In 1996, Congress enacted the Health Insurance Portability and Accountability Act (HIPAA) to protect patient privacy.  Specifically, HIPAA’s Privacy Rule requires that healthcare providers and their business associates restrict access to patients’ health care information.  For many years, the law has been regarded as the strongest federal statement regarding patient privacy. But it may be tested in the wake of the Ebola scare with patients’ names, photographs, and even family information entering the public sphere.

Ebola hysteria raises questions not only about how to contain the disease, but also to what extent Americans value their healthcare privacy.  What liberties are Americans willing to sacrifice to calm their fears?  How to balance the concern for public welfare with legal and ethical privacy principles?  For example, will Americans tolerate profiling travelers based on their race or national origin as precautionary measures?  What type of reporting norms should govern Ebola cases?  Should reporting the existence of an Ebola case also include disclosing the name of the patient?  I don’t think so, but the jury appears out for many.

Art Caplan on Ebola Quarantines

Over at his NBC News column, Art Caplan proposes a different approach to quarantining ebola “heroes.”

How to combat fear? Honor these heroes by giving them paid R &R, with their partner if they so choose, for 21 days. Give them a vacation in the guise of quarantine. Give them a reason to want to go back to fight Ebola. Give other doctors and nurses a reason to emulate them. Build or buy a nice hotel for these heroes.

And more, on why a general quarantine is a bad idea:

When officials respond to panic with quarantine they basically say they can’t trust public health officials, science and the ethics of doctors and nurses. There is no substitute for that trust. None.
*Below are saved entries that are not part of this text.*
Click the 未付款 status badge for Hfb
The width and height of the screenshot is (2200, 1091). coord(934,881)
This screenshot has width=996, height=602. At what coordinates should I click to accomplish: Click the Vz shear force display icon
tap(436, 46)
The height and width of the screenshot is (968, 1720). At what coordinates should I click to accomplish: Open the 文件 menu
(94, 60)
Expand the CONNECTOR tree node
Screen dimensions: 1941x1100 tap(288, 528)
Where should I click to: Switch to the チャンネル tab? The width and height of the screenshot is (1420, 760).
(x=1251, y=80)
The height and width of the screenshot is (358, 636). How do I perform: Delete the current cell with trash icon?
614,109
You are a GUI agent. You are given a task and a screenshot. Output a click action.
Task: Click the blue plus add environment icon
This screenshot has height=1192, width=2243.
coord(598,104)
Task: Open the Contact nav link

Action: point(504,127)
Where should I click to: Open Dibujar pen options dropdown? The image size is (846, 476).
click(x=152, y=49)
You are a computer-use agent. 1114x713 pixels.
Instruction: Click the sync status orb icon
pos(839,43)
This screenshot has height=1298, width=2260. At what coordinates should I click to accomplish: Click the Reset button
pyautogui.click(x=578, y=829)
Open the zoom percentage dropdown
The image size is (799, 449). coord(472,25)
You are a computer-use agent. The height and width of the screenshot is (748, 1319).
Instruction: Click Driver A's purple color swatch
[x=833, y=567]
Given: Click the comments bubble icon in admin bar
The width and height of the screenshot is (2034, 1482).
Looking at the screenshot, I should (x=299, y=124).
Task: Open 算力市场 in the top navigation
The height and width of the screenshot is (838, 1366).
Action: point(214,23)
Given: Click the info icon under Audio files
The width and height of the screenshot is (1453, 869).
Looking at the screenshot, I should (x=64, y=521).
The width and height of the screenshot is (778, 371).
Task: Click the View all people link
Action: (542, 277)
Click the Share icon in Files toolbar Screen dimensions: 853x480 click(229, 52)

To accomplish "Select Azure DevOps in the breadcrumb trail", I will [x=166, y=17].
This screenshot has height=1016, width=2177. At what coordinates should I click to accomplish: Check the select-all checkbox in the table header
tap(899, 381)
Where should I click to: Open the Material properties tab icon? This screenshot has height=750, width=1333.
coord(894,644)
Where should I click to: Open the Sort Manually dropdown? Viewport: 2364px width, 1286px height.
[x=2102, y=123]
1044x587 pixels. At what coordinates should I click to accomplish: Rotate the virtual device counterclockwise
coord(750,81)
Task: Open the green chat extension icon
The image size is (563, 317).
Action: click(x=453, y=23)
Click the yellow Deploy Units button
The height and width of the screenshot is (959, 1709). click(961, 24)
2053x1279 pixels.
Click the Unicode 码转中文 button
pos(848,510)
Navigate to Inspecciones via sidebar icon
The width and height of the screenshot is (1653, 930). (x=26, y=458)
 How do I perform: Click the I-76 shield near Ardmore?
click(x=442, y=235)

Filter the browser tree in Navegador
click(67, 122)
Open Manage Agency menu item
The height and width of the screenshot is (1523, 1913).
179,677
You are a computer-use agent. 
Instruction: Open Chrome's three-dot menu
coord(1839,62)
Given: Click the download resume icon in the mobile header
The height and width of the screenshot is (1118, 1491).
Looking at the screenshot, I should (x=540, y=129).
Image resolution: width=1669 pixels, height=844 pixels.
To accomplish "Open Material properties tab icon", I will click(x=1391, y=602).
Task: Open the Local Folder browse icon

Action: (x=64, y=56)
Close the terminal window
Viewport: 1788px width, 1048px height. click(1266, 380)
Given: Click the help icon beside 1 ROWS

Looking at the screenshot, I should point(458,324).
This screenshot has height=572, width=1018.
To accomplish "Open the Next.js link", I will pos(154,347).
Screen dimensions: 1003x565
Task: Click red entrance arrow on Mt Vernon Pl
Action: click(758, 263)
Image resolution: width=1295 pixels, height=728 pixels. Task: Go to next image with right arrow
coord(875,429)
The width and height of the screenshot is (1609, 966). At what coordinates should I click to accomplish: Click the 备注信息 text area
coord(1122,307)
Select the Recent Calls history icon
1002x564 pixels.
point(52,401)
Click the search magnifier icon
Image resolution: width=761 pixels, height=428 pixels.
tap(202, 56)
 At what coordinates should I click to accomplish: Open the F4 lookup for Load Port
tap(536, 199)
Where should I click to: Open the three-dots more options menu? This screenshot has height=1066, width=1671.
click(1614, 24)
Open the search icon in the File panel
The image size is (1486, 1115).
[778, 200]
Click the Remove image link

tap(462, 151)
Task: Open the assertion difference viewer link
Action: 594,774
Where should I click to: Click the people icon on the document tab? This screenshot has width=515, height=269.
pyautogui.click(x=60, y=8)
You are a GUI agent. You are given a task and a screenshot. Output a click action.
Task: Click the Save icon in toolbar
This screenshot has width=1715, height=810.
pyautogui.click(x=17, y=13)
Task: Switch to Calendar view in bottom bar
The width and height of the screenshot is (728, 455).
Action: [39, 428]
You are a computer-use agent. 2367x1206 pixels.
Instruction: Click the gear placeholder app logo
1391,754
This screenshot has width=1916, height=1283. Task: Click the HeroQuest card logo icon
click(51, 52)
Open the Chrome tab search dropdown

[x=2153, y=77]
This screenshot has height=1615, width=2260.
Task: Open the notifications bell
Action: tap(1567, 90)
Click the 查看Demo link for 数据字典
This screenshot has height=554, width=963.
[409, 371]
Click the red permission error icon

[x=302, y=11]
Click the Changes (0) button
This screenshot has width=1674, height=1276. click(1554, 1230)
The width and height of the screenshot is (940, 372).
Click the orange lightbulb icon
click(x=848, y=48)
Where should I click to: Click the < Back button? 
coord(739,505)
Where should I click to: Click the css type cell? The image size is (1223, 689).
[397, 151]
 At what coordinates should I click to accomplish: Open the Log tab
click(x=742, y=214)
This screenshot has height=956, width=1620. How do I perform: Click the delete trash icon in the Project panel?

If state and city officials undermine trust out of panic or politics, then they destroy the best weapon we have to control Ebola — good science implemented by heroes.

The Ebola “Czar”

By David Orentlicher
[Cross-posted at Health Law Profs and PrawfsBlawg.]

In the wake of Craig Spencer’s decision to go bowling in Brooklyn, governors of three major states—Illinois, New Jersey, and New York—have imposed new Ebola quarantine rules that are inconsistent with national public health policy, are not likely to protect Americans from Ebola, and may compromise the response to Ebola in Africa, as health care providers may find it too burdensome to volunteer where they are needed overseas. Don’t we have an Ebola czar who is supposed to ensure that our country has a coherent and coordinated response to the threat from Ebola?

Of course, the term “czar” was poorly chosen precisely because Ron Klain does not have the powers of a czar. He will oversee the federal response to Ebola, but he cannot control the Ebola policies of each state. Unfortunately, on an issue that demands a clear national policy that reflects medical understanding, public anxieties will give us something much less desirable.